И опять прячутся. И с середины озера доносится веселое:
— Кр-ра-сиво! Кр-ра-сиво!
— Красиво,— шепчет Рваный Бок и поводит ушами.
А озеро уже поет сотней голосов. И один другого краше. И не уходил бы Рваный Бок домой, так бы и слушал. Но небо с каждой минутой бледнеет. Заря загорается. Расходятся лягушки. Прощаются:
— По-ква. По-ква.
— Квак же твак? Ква кже твак?
— Вот твак. Вот твак.
— О-ойр, о-ойр.
И все стихает.
Но Рваный Бок еще долго не уходит, слушает — не запоет ли еще кто. Лягушки молчат. И заяц нехотя бредет под елочку, а с наступлением вечера опять сидит у воды и слушает.
А один раз приходит Рваный Бок к озеру и видит: сидит на его месте заяц с длинными-длинными ушами. И усы у него подрагивают.
— Ты ч-чего здесь делаешь? — шагнул к нему Рваный Бок.
А заяц с длинными ушами попятился, попятился. И отвечает:
— Л-лягушек слушаю.
Видит Рваный Бок — боится его длинноухий. Как затопает ногами:
— Как ты смел моих лягушек слушать?

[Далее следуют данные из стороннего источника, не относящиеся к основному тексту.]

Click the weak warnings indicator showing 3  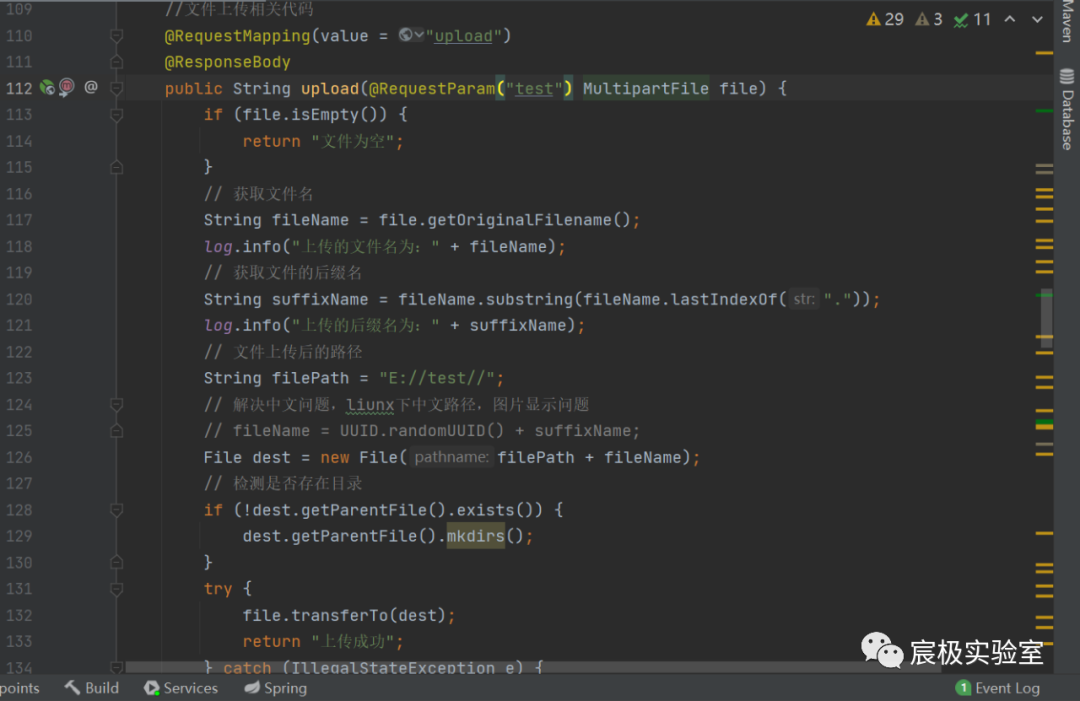929,19
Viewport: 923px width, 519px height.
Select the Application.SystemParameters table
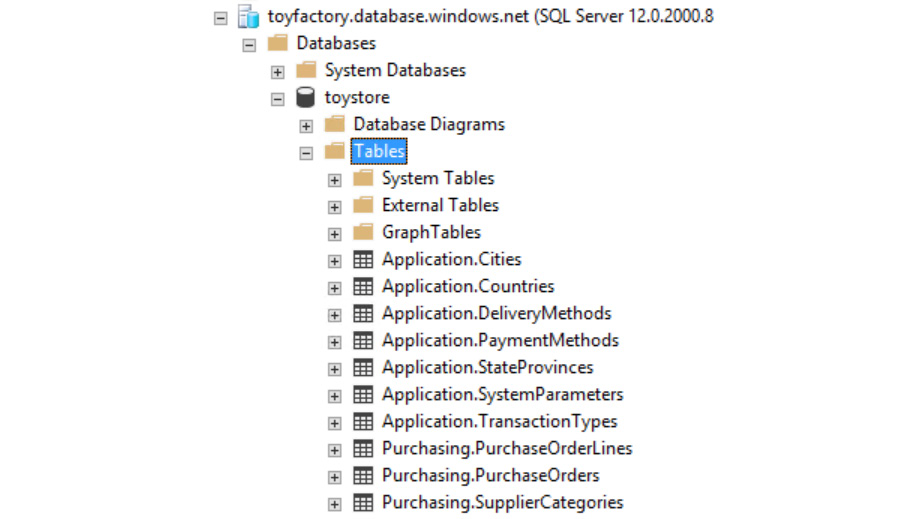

Кинулся было бежать заяц с длинными ушами, да поскользнулся и — бултых! — в озеро. Только брызги полетели. Вынырнул, похлопал по воде лапками — леп-леп-леп — и опять опустился. А над ним — пузыри, пузыри. Потом еще раз вынырнул и снова пропал. Видит Рваный Бок — плохо дело, тонет заяц-то. Забегал по берегу:
— Давай, давай лапку. Давай, давай лапку.
А заяц с длинными ушами покажется-покажется над водой и опять его нет. Покажется-покажется и снова пропадает. Потом уж и показываться перестал.
Охнул Рваный Бок и сиганул в озеро. Нащупал утопленника на дне, выволок на берег за уши.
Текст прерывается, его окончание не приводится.